Dataset entries:

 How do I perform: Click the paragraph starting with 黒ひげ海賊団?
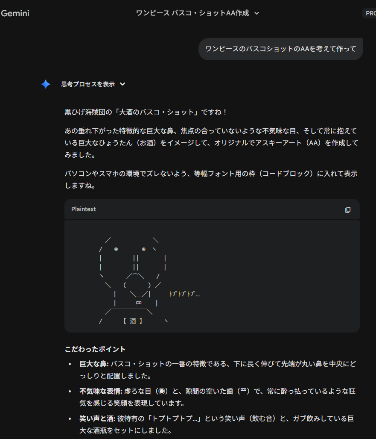146,112
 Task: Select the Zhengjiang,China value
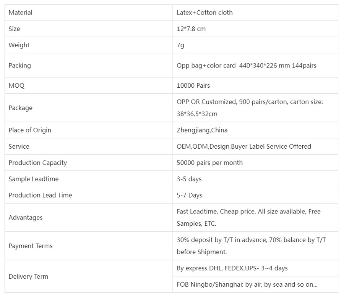pos(202,130)
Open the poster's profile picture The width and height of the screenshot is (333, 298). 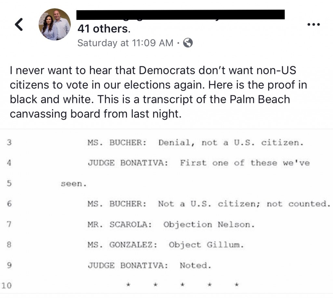(x=55, y=25)
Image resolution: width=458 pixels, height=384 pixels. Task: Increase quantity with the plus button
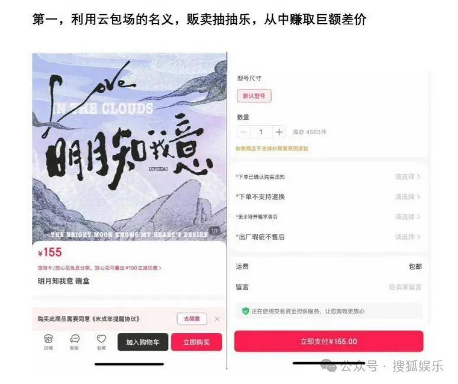click(279, 132)
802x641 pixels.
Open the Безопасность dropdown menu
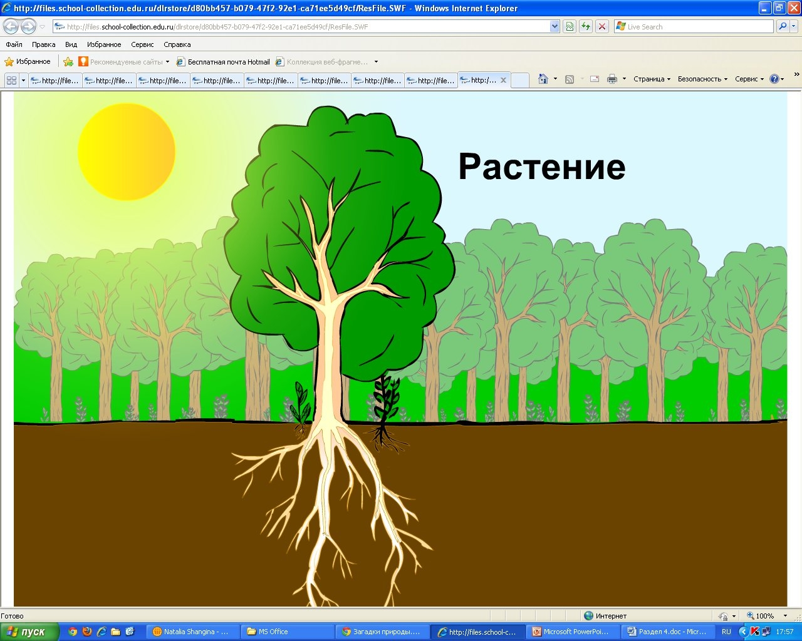(x=702, y=79)
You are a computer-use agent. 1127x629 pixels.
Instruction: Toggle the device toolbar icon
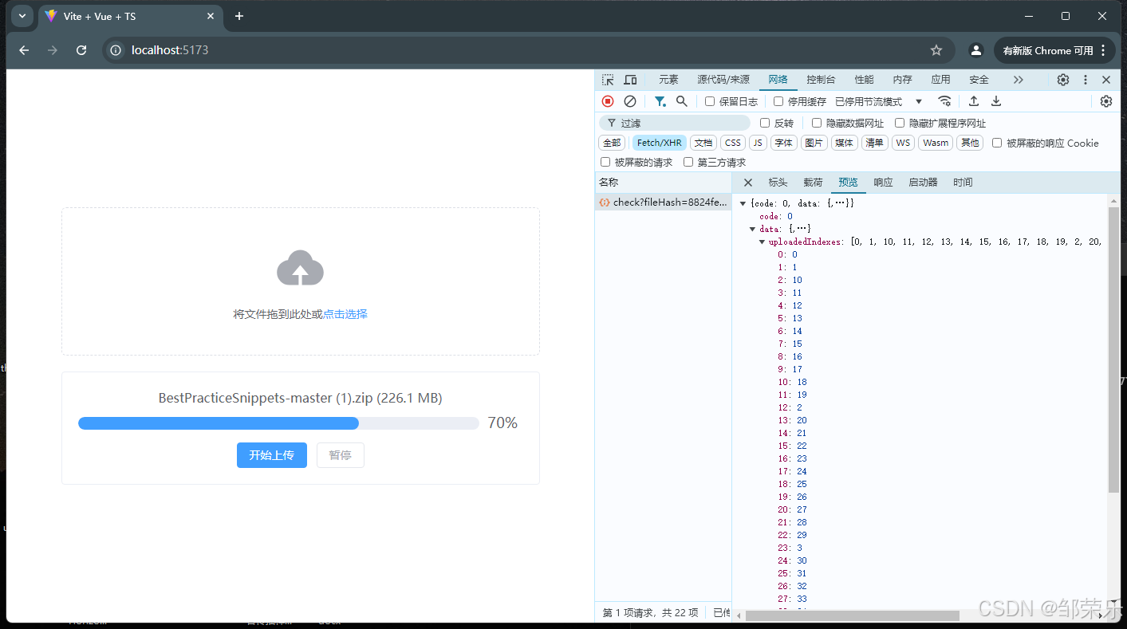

- **Work to be completed**: Reproduce, exactly and with no pictures, the lines from the line containing "Image resolution: width=458" through the closing line of the data above, keeping both ends.

- **Task solution**:
Image resolution: width=458 pixels, height=384 pixels. Task: Increase quantity with the plus button
click(279, 132)
802x641 pixels.
Open the Безопасность dropdown menu
(x=702, y=79)
You are a computer-use agent. 1127x629 pixels.
Instruction: Toggle the device toolbar icon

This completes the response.